§ **ACTIVITY**
Reproduce the tail of the data exactly. It starts at the line containing "The width and height of the screenshot is (1227, 504)." and runs to the last line.

§ **MATERIAL PROVIDED**
....
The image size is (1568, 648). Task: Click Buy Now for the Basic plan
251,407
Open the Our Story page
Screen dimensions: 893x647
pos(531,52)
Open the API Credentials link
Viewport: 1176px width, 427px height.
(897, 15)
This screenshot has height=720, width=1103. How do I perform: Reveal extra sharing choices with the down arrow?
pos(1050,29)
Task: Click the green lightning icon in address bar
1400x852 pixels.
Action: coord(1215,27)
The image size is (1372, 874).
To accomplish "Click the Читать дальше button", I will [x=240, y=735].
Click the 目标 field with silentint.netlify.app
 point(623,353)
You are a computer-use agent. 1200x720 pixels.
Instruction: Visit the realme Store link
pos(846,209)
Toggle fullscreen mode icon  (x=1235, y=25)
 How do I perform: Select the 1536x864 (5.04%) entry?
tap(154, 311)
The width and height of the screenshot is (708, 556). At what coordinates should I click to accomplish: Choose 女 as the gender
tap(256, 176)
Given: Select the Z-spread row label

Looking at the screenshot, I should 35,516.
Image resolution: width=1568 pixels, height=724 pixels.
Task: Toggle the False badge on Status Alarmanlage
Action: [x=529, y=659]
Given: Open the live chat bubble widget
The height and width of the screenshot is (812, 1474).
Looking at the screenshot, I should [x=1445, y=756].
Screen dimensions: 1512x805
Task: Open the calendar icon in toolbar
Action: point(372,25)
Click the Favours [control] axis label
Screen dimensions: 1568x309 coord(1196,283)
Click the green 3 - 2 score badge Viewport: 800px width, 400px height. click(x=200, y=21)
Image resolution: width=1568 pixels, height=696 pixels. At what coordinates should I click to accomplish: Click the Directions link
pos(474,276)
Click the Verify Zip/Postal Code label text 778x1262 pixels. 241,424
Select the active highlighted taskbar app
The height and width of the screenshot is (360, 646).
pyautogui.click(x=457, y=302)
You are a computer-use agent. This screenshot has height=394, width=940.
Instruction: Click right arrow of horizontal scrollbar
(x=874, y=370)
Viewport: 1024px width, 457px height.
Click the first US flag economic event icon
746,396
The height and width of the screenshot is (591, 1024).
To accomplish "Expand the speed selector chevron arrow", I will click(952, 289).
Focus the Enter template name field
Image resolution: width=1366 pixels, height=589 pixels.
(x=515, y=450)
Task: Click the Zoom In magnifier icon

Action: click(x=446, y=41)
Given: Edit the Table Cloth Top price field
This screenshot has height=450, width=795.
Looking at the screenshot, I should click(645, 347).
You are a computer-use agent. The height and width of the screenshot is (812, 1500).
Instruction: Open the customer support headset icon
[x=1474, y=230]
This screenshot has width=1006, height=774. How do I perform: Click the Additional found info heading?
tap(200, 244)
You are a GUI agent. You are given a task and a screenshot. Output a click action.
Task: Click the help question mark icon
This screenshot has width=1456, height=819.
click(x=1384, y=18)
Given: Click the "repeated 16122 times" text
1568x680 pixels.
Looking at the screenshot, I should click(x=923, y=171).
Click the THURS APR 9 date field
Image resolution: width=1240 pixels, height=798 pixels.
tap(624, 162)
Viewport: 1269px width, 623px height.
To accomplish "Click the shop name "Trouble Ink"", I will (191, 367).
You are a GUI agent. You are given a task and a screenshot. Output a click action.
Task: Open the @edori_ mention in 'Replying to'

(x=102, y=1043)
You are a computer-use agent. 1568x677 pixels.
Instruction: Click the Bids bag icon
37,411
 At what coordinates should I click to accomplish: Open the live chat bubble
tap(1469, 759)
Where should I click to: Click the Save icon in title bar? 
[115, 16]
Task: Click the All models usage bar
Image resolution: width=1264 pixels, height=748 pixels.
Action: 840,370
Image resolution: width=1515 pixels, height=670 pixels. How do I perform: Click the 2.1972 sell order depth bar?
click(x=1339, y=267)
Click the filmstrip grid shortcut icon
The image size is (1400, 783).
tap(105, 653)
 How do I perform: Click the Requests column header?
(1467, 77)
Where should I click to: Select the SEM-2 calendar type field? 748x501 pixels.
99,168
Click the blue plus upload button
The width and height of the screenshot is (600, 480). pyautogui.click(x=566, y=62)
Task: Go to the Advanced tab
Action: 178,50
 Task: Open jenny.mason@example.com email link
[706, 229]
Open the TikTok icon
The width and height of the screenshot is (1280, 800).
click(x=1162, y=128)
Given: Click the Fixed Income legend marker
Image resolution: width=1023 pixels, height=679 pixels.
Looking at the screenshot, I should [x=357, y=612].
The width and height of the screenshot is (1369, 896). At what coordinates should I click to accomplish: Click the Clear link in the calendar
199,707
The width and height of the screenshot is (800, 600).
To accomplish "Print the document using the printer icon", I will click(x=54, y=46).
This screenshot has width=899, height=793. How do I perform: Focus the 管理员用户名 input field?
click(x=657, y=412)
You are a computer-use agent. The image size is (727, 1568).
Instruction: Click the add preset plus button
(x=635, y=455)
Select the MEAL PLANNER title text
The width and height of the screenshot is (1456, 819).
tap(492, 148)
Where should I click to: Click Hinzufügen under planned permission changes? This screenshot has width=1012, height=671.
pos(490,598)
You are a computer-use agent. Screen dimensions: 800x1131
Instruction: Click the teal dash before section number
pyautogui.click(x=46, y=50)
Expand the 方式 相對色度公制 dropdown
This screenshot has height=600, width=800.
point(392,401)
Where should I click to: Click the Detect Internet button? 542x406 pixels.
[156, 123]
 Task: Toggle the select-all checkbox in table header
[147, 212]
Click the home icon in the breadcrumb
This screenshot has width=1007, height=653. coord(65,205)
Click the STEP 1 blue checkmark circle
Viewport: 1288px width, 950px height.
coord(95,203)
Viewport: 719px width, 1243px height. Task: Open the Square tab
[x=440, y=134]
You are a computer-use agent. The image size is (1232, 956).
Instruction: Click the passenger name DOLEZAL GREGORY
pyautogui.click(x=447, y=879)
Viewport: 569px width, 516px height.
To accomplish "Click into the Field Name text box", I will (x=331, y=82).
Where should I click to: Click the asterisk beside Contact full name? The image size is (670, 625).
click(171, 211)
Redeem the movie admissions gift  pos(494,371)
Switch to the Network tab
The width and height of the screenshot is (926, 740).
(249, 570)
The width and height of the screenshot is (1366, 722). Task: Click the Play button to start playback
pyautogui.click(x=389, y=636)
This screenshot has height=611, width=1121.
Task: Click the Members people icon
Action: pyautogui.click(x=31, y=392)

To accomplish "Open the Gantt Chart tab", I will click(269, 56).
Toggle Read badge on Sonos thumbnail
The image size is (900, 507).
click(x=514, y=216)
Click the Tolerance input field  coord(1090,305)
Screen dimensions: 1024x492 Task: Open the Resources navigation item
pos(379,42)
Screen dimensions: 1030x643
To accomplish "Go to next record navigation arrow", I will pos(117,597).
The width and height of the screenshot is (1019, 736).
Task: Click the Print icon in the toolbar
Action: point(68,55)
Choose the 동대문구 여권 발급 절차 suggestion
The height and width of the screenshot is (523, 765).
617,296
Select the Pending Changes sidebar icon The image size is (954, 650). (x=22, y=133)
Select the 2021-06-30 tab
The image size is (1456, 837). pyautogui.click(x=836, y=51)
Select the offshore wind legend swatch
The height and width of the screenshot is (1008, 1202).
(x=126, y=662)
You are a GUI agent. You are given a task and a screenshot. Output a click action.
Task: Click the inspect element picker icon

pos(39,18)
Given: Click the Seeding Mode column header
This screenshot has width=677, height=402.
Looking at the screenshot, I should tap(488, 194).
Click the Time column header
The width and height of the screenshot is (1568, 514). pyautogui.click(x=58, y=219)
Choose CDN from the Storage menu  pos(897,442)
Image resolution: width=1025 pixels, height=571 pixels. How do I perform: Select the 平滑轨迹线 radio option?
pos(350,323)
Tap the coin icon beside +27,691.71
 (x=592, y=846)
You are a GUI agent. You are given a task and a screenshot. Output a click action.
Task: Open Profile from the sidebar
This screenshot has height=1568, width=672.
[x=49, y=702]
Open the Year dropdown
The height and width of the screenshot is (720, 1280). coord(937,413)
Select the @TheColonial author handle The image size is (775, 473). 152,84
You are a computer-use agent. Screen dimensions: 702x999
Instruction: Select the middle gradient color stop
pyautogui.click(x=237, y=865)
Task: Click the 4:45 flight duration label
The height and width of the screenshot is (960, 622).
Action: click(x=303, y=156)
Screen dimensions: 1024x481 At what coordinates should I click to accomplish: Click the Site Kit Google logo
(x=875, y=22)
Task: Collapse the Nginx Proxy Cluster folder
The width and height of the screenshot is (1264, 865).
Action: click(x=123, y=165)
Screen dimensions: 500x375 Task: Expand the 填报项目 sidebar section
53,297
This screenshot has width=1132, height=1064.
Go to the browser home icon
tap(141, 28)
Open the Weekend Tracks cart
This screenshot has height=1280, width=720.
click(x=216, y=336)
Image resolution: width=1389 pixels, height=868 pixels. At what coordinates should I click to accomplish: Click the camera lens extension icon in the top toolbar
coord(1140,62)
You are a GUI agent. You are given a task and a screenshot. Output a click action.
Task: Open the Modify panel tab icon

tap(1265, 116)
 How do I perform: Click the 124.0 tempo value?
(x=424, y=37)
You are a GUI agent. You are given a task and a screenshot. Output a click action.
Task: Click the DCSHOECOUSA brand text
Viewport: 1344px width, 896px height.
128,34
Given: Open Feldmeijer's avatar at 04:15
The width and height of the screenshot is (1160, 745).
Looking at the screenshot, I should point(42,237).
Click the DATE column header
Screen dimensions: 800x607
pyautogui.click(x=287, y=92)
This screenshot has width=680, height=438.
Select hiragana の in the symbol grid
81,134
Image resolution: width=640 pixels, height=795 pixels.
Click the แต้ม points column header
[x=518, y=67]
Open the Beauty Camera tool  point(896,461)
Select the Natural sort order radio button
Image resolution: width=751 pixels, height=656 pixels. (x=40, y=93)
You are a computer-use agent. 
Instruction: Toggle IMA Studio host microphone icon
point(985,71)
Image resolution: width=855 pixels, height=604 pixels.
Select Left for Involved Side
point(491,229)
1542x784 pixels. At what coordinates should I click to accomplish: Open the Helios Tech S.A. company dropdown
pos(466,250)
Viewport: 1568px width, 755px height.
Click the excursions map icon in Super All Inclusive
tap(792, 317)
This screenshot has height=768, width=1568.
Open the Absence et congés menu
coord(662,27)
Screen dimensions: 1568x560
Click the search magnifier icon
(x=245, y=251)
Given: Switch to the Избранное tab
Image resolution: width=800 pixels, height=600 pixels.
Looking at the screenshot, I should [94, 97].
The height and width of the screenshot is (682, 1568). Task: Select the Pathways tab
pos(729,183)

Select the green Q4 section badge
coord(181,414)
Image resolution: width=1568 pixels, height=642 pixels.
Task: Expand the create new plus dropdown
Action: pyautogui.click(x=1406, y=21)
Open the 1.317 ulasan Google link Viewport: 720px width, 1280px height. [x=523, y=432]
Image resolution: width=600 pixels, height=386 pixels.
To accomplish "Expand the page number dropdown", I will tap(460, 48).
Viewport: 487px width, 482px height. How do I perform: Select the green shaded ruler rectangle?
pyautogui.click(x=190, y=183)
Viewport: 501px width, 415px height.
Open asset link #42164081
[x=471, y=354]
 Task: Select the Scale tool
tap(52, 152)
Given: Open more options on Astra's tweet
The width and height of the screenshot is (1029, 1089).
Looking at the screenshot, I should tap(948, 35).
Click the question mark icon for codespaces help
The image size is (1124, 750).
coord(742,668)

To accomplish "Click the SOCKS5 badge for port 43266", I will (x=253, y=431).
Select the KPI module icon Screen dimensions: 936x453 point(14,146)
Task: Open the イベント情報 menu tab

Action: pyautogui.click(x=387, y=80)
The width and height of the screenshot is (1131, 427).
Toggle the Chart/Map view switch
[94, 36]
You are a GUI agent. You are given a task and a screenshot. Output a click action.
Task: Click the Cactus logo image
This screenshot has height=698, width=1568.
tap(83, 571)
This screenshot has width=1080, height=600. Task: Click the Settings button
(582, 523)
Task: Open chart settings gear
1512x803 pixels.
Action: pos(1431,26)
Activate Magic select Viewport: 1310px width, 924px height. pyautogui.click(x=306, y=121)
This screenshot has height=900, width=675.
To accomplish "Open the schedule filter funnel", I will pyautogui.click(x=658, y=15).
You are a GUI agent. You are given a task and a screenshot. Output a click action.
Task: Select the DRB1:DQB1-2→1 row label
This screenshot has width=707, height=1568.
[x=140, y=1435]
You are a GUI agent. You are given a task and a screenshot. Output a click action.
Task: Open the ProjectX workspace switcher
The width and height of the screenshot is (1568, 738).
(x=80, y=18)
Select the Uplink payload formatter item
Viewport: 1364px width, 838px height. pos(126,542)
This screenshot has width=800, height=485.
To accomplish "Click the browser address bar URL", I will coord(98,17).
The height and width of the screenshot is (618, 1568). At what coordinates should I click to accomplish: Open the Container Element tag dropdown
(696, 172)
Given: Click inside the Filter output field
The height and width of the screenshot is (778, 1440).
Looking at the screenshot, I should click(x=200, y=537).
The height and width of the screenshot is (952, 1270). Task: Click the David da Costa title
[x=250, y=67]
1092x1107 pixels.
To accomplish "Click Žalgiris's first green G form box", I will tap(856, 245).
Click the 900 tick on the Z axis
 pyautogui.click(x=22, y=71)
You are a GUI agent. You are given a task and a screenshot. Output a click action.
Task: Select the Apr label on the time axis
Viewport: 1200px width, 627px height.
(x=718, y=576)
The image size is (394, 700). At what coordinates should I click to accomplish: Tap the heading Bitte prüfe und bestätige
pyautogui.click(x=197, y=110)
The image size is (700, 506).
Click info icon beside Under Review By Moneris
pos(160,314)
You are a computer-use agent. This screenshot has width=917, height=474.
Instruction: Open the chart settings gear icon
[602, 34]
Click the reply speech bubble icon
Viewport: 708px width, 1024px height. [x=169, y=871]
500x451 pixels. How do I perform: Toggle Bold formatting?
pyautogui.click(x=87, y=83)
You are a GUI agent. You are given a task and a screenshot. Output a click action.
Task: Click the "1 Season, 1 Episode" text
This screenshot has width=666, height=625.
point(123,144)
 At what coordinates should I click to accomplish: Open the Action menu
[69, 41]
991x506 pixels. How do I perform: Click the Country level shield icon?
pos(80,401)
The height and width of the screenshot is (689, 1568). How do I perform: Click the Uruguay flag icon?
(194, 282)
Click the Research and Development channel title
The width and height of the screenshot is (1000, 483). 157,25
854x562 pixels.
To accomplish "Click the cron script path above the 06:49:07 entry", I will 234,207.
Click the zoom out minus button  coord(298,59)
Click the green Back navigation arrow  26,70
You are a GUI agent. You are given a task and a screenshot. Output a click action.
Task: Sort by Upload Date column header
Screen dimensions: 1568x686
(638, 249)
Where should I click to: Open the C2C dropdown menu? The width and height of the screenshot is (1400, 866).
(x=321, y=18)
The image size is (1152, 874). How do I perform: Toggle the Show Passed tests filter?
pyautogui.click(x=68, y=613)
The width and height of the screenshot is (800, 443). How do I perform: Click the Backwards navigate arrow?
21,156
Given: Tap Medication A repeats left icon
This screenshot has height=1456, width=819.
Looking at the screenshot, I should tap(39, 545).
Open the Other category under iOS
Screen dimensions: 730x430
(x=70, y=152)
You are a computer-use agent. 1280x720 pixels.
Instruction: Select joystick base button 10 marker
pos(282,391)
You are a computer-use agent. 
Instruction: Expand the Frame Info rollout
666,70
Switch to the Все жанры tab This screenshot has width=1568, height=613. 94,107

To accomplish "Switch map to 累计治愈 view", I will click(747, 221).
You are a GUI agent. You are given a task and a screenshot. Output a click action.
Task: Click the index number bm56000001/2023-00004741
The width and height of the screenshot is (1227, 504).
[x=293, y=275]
....
§ **OUTPUT OF THE TASK**
The width and height of the screenshot is (1227, 504).
[x=293, y=275]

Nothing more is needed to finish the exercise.